This paper will discuss the role of universities in
inculcating a culture of ethics as a prelude to the integration of ethics into the
business curriculum. In the author's opinion this requires an analysis of the
following variables: the business school as a social system, power and
micro-politics, culture, and leadership and cultural change.
The Business School as a Social System
An organization is simply a group of people united for some common purpose
(Garrison, Chesley and Carroll, 1995). According to classical principles of
organizational structure an organization could obtain its purpose (goals)
through rational decision making under conditions of certainty. The
organization was viewed as a closed system unaffected by external forces. By
contrast, modern organization theory views organizations as open systems
that can only by defined in terms of interactions with their environment. The
environment of modern organizations is often composed of other
organizations. For example, the university can be viewed as the focal
organization of which the school of business is a sub-set. The university's
survival and effectiveness depends on inputs. One input is money from the
provincial government, industry, foundations and alumni. Another input is
students which come from high schools and other universities throughout the
country as well as from other countries. Its output is educated students and
published research which flow to industry, government and to other
universities. The credibility of the university is determined by the judgment of
community groups, scholarly societies, alumni, employers and funding
agencies. Constraints are imposed upon the university by government and
agencies such as the Nova Scotia Higher Education Commission.
Drawing
from the concept of role set (Merton, 1957) a university can fall into role
conflict due to different expectations from various interest groups. For
example, demands from scholarly associations for research can lead to a
neglect of teaching while students, employers and taxpayers may want a
renewed emphases on teaching. This seems to be the thrust of the Smith
Report (1991). With respect to ethics education, Hosmer (1985) suggested a
conflict due to a perception by some that it is by its nature non-empirical and
consequently non-scientific. Business decisions are seen as being made in an
objective manner and ethical decisions in a subjective manner. Therefore,
they see no place for ethics in the curriculum of business schools. It is
arguable, however, that subjective is not synonymous with unimportant and
that much of our knowledge is in fact socially constructed (Kuhn,1970).
A given
social system, such as a School of Business, must be bounded in some way to
separate it from its environment (Hoy, 1991). The boundary includes physical
barriers between the school of business and the rest of the university and with
the environment external to the entire university. Boundary entails
differences in norms, language and intensity of interaction. A member of the
business school, for example, would be less formal when speaking with a
colleague from her own department than with a colleague from another
department which would be less formal still than speech with an official from
business, government or industry. These boundaries serve a variety of key
functions. Boundaries serve as a buffer by smoothing or balancing input and
output transactions. Boundaries also serve to filter out inappropriate inputs.

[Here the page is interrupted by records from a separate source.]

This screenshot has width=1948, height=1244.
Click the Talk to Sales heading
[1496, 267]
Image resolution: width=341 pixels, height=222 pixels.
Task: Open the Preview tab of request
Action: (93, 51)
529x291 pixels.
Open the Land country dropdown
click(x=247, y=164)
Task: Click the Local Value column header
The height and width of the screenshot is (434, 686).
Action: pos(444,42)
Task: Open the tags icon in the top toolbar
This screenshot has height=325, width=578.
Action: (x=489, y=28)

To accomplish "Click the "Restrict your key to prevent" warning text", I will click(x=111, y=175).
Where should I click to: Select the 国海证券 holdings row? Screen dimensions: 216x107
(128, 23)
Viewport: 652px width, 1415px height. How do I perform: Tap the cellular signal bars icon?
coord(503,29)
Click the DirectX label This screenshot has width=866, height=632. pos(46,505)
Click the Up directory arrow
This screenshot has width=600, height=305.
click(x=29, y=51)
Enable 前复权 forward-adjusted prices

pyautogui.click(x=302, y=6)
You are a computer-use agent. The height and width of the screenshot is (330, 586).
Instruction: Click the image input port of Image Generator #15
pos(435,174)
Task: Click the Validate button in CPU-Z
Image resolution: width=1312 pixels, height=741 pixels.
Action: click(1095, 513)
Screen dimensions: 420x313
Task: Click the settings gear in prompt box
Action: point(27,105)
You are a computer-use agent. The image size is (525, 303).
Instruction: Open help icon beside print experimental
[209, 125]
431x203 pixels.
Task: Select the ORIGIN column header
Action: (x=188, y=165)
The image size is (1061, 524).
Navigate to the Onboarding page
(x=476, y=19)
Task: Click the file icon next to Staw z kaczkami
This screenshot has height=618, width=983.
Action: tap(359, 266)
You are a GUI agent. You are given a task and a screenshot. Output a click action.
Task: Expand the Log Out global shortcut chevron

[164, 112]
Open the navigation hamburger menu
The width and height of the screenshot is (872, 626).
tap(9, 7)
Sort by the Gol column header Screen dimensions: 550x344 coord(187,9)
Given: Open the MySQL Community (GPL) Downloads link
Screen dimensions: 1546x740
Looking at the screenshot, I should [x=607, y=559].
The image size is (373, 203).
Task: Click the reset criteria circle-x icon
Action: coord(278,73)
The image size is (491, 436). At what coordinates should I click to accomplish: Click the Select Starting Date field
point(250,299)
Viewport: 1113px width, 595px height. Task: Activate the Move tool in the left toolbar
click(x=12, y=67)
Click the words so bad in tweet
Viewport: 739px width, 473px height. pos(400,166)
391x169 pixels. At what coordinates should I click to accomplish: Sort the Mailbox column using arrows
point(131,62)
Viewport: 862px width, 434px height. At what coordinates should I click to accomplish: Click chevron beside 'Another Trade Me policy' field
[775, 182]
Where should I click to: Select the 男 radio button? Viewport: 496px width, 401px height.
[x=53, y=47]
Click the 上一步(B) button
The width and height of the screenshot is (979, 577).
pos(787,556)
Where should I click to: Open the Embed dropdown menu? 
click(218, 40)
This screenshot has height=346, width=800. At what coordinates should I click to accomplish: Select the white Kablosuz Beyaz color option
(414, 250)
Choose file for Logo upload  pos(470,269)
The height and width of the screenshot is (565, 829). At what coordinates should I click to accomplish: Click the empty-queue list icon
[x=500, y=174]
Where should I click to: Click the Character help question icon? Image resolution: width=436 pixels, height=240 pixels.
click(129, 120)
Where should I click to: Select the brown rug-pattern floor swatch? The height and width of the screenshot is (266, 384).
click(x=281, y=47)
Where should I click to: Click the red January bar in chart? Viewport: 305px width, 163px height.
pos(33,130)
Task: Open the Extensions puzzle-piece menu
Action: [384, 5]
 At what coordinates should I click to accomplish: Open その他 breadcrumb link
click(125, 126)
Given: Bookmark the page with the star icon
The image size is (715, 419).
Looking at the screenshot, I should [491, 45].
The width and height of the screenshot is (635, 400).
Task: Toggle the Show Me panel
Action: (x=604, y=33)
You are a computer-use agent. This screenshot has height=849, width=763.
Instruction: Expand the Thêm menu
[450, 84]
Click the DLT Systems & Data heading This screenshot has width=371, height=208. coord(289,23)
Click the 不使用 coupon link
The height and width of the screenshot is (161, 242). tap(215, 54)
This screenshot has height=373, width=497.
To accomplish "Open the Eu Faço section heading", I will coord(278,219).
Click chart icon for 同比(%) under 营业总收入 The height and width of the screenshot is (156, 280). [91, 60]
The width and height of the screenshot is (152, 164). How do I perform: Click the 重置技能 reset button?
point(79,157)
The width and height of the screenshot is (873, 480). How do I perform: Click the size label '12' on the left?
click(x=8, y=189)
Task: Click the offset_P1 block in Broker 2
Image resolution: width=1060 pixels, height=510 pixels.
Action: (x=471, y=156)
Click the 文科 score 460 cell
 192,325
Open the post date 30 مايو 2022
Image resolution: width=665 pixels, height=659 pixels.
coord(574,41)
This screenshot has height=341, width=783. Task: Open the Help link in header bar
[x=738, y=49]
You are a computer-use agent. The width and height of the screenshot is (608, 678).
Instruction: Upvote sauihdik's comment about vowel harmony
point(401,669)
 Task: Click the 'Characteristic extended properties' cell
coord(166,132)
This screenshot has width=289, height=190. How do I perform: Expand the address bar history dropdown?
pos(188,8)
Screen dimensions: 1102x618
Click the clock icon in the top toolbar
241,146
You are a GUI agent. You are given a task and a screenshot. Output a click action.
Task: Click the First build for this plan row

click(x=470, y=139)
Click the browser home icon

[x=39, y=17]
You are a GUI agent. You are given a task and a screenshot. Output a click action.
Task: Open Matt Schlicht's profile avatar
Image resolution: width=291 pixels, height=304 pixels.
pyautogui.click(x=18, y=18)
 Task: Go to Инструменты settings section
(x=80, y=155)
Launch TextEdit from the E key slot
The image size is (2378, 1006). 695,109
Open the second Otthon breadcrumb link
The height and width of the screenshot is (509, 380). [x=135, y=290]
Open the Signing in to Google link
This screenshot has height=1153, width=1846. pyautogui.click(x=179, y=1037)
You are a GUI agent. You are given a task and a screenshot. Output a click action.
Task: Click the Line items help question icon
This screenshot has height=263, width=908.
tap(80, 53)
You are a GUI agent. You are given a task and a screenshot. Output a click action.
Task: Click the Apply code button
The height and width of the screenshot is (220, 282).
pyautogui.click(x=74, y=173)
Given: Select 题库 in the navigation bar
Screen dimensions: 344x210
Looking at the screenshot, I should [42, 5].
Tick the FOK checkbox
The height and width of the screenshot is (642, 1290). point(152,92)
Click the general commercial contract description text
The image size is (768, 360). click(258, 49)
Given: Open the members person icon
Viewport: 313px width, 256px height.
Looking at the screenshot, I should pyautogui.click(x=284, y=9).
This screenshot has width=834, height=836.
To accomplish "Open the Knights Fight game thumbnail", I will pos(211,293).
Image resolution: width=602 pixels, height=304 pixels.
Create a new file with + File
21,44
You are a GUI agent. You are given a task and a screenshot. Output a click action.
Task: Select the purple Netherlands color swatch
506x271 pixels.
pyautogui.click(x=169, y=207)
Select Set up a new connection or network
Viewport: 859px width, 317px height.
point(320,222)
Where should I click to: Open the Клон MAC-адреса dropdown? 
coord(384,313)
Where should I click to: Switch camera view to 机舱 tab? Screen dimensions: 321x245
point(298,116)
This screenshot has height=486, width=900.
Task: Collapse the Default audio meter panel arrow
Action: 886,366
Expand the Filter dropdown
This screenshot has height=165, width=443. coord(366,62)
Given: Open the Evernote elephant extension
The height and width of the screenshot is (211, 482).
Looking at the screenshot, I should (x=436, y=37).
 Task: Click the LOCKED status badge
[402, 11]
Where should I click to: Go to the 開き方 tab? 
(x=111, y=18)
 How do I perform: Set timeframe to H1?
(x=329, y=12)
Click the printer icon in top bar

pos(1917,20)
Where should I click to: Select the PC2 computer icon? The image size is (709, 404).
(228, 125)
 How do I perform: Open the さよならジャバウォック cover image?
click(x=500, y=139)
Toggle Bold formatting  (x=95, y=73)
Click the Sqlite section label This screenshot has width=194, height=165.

For example, students applying to the School of Business with less than a 70
percent high school average would not be admitted. Boundaries are socially
constructed requiring deliberate human action to sustain themselves. Perhaps
a case can be made that university boundaries have been breaking down under
pressure from a variety of social and political pressures so that its distinctive
mission has taken on a much broader dimension.
Boundaries, of course, are
merely metaphors. Organizations do not actually interact with their
environment, people interact; and people interact with other people. In fact,
people often interact with others in official boundary roles and people in these
roles experience a high degree of role conflict (Adams, 1976). The boundary
role person(BRP) is often faced with conflicting goals and values when the
expectations of his immediate group differs from those of his/her counterpart
BRP.
When the environment has a high degree of interconnectedness among
its component elements, and the elements themselves change rapidly,the
environment becomes turbulent (Emery and Trist, 1965). For the university
these components consists of students, faculty, administration, technology,
curricular and external constituents. Each component has its own
environment which is interrelated to the others. To preserve its technical core
the organizational boundary functions may be forced to loosen. Burns and
Stalker (1961) stress that organizations in such an environment must be able
to adapt throughout their structure. This organic form of organization has the
following characteristics:
2. Decentralized patterns of influence and authority and low
division of labour.
3. Much greater lateral than vertical communication
patterns which convey expertise and advice rather than commands or
decisions.
4. Reliance on professional judgement rather than detailed rules.
According to the Smith Report, universities have not been adaptive. They are
not meeting the needs of a changing environment and are not responding to
demands from its constituents. Smith (p.32) quotes Michael Robb,"The quality
of undergraduate education in our universities has deteriorated rather badly
and universities don't seem to show many signs of arresting this
deterioration, much less even acknowledging it. Specifically,these "research
institutions", fuelled by an internal dynamic often antagonistic to the
promotion of teaching excellence, are reacting to tougher times by attaching,
undervaluing and scaling back the most vulnerable component of their
mission - teaching undergraduates."
What is at stake here is essentially an ethical issue. Students paying time and
money deserve quality teaching. Moreover, in its neglect of the student, the
university is, in effect, setting itself up as a poor role model. It seems
hypocritical for universities to attempt to integrate ethics into the curriculum
without first living up to its own ethical responsibilities. By not adapting,
universities may be sowing the seeds of their own diaster. Higher education
can be gradually taken over by others leading to decreased funding and the
ultimate demise of the university. Ironically, universities are probably far
better equipped to provide a meaningful education and of graduating students
who show both intellectual and moral growth - if only they would adapt.
Power and Micro-politics
No educational practice takes place in a vacuum.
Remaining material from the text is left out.